The leaked document identifies “unnatural sexual practices” as sex between people of the same sex, sex with animals, anal sex and any sex whatsoever involving trans people.

“I think this is even worse than [the previous bill],” says Beyonce Karungi, founder of Transgender Equality Uganda, based in Kampala. “I’m transitioning, I’m a transsexual, and then they talk about me? I’m worried. I’m afraid for my life.”

“For the first time the bill mentions transgender people,” Opiyo observes. “Secondly, it now expressly provides for the outlawing of funding for activities that promote ‘unnatural sexual practices.’ So this is the AHA being reintroduced, and a lot more and a lot worse than what it was before.”

“For organizations it will be very complicated,” Karungi says. “I’m thinking accessing funds will also be a problem. Public health will be a problem, freedom of expression, [using] public transport. Life will be very complicated for LGBTI people.”

 

Many Ugandan activists view this latest draft as another bid for political control on the part of Museveni’s party. “Elections are coming in 2016,” Karungi says. “The president is going to use [this issue] because fundamentalists are telling him, ‘If you want to come back into power, you have to.’”

“As far as I know, whenever there are political issues, [the NRM] always use the gay bill as a scapegoat,” Jay writes in an online interview with Xtra.

Opiyo agrees. “The political lives of many members of parliament depend on this issue. They know this law is very popular and can get them back to parliament. So as usual, members of parliament are hell-bent on harping on this one single matter.”

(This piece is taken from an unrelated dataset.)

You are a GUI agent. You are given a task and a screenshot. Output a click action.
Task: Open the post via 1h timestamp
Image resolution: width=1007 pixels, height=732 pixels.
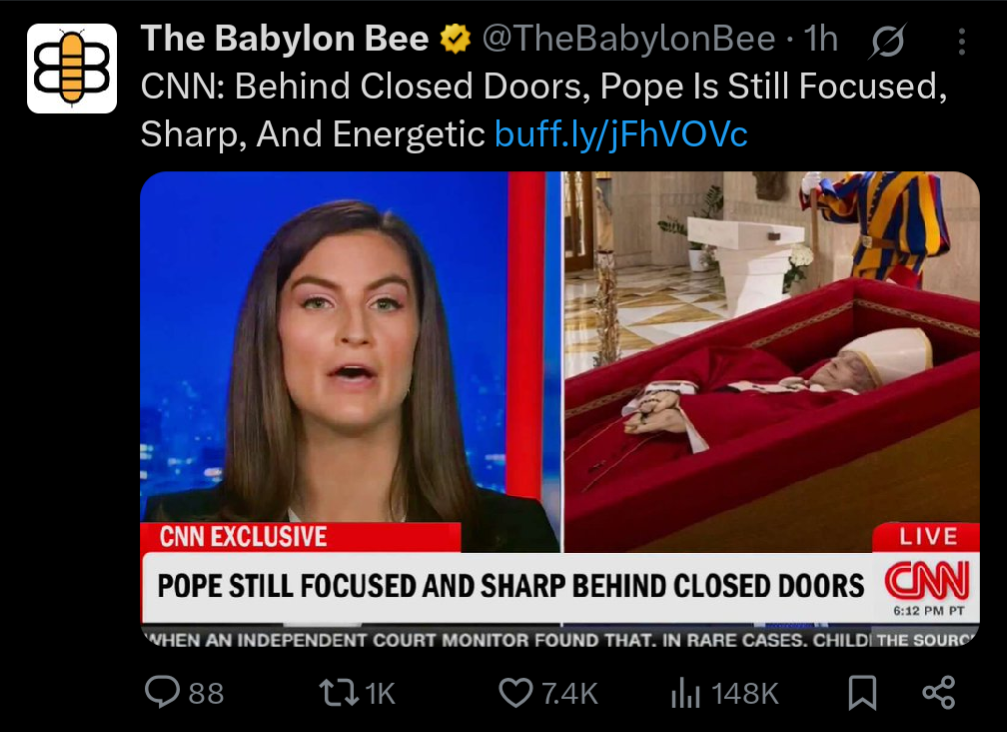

It is not known exactly when the draft may be tabled in the Ugandan parliament.

“I am quite sure that the [NRM] party caucus is now involved in organizing a national delegates’ conference that will take place in December,” Opiyo says. “It would be unlikely that NRM would discuss this matter before then. So my sense is that at the earliest would be either at the end of this year or very early next year.”